Primary LanguageCMIT LicenseMIT

Barracuda

Written by Loren Segal in 2009.

SYNOPSIS

Barracuda is a Ruby wrapper library for the OpenCL architecture. OpenCL is a framework for multi-processor computing, most notably allowing a programmer to run parallel programs on a GPU, taking advantage of the many cores available.

Barracuda aims to abstract both CUDA and OpenCL, however for now only OpenCL on OSX 10.6 is supported. Patches to extend this support would be joyously accepted!

INSTALLING

As mentioned above, this library currently only supports OSX 10.6 (or an earlier version with the OpenCL framework, if that's even possible).
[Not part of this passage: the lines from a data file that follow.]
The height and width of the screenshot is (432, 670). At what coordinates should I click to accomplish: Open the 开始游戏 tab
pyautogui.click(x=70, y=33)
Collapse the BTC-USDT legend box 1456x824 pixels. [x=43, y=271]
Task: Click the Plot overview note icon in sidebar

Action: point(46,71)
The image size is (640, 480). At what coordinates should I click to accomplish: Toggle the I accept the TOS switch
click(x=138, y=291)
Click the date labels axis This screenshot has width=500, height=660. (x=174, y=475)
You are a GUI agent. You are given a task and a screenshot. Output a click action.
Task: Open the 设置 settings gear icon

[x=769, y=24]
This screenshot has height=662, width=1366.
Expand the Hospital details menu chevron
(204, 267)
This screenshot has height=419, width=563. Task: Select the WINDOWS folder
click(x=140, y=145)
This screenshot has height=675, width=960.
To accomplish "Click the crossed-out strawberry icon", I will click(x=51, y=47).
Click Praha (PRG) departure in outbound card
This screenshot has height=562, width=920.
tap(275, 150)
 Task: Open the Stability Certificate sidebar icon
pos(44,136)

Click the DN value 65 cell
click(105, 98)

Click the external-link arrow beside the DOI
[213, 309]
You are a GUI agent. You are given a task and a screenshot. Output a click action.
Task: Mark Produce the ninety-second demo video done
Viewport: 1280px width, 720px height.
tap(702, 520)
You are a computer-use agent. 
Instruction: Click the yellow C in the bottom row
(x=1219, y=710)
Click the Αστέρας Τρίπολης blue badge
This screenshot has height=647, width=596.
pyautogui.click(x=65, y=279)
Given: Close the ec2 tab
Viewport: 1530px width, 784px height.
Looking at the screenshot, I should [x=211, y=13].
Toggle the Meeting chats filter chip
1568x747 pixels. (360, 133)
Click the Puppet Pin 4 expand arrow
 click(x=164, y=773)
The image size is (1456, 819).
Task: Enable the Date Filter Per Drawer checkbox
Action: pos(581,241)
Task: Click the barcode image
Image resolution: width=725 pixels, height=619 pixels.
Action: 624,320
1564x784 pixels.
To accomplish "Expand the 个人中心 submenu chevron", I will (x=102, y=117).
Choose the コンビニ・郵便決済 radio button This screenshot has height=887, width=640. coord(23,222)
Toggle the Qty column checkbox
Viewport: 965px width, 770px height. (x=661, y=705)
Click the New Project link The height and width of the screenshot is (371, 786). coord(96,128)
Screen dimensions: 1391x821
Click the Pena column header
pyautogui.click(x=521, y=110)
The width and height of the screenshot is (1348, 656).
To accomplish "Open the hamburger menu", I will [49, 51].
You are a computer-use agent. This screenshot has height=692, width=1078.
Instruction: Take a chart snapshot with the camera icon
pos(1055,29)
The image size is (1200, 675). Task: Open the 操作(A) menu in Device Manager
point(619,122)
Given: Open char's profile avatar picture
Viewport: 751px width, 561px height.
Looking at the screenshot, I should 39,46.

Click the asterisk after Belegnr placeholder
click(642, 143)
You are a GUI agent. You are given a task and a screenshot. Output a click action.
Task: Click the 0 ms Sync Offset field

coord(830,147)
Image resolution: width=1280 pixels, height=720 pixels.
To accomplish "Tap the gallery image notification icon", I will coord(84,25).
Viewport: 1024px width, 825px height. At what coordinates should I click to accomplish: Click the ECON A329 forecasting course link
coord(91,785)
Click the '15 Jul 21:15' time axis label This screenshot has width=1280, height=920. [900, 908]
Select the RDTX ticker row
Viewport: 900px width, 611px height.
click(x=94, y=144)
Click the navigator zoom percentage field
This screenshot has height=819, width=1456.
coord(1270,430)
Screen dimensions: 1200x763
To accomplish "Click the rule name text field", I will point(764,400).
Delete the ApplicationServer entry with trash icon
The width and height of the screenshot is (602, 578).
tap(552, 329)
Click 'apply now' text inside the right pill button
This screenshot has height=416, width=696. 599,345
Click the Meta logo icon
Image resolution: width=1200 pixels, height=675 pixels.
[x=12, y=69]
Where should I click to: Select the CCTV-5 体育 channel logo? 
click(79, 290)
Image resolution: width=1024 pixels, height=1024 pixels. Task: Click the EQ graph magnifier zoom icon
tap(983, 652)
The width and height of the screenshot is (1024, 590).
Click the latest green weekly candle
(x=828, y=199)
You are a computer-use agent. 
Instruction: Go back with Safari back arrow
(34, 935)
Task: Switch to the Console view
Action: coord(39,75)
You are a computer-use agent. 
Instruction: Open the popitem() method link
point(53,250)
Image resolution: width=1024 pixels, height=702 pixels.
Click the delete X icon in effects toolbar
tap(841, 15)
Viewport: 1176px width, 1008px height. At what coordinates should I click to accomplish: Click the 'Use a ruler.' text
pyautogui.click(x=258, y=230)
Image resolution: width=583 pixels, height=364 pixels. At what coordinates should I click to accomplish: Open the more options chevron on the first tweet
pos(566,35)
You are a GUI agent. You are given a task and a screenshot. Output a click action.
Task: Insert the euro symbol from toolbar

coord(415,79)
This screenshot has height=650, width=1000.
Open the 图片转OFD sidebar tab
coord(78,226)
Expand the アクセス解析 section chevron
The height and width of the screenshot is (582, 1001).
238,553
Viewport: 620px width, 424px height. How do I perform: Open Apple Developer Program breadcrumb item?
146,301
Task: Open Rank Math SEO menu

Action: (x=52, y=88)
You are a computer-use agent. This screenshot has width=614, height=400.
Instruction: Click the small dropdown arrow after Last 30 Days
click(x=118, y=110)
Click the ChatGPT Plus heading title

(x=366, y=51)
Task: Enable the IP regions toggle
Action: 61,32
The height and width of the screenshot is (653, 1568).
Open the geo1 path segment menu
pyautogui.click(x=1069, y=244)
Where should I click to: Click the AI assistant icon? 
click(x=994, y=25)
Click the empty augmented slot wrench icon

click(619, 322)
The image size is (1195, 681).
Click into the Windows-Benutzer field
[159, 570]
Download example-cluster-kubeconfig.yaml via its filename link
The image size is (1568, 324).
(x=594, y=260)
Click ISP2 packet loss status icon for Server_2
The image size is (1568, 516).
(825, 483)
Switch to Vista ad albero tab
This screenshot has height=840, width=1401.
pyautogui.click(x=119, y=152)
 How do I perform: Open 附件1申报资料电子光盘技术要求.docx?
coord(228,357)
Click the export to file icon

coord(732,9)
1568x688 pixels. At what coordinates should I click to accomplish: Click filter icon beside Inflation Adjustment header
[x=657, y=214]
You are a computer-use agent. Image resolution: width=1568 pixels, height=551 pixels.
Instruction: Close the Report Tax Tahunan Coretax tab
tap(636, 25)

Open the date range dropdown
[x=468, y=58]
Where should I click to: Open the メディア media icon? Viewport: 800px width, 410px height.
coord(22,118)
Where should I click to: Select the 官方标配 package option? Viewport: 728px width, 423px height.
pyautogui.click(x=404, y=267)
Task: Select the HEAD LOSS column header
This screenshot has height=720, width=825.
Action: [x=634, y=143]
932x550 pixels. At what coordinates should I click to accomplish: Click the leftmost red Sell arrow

If you manage to mess with the source and get it working on [insert system here], please submit your patches.

Okay, assuming you have a compatible machine:

sudo gem install barracuda

Or:

git clone git://github.com/lsegal/barracuda
cd barracuda
rake install

USAGE

The basic workflow behind the OpenCL architecture is:

  1. Create a program (and kernel) to be run on the GPU's many cores.
  2. Create input/output buffers to pass data from Ruby to the GPU and back.
  3. Read the output buffer(s) to get your computed data.

In Barracuda, this looks basically like:

  1. Create a Barracuda::Program
  2. Create a Barracuda::Buffer for input and output
  3. Call the kernel method on the program with buffers as arguments
  4. Read output buffers

As you can see, there are only 2 basic classes: Program and Buffer. The program is where you compile your OpenCL code, and the Buffer class is a subclass of Array that contains your data to pass in and out of the kernel method.

EXAMPLE

Consider the following example to sum a bunch of integers:

program = Program.new <<-'eof'
  __kernel void sum(__global int *in, __global int *out) {
    atom_add(out, in[get_global_id(0)]); 
  }
eof

output = Buffer.new(1)
program.sum((1..65536).to_a, output)

puts "The sum is: " + output.data[0].to_s

The above example will compute the sum of integers 1 to 65536 using (at most) 65536 parallel processes and return the result in the 1-dimensional output buffer (which stores integers and is of length 1). The kernel method sum is called by calling the #sum method on the program object, and the arguments are passed in sequentially as the input data (the integers) followed by the output buffer to store the data.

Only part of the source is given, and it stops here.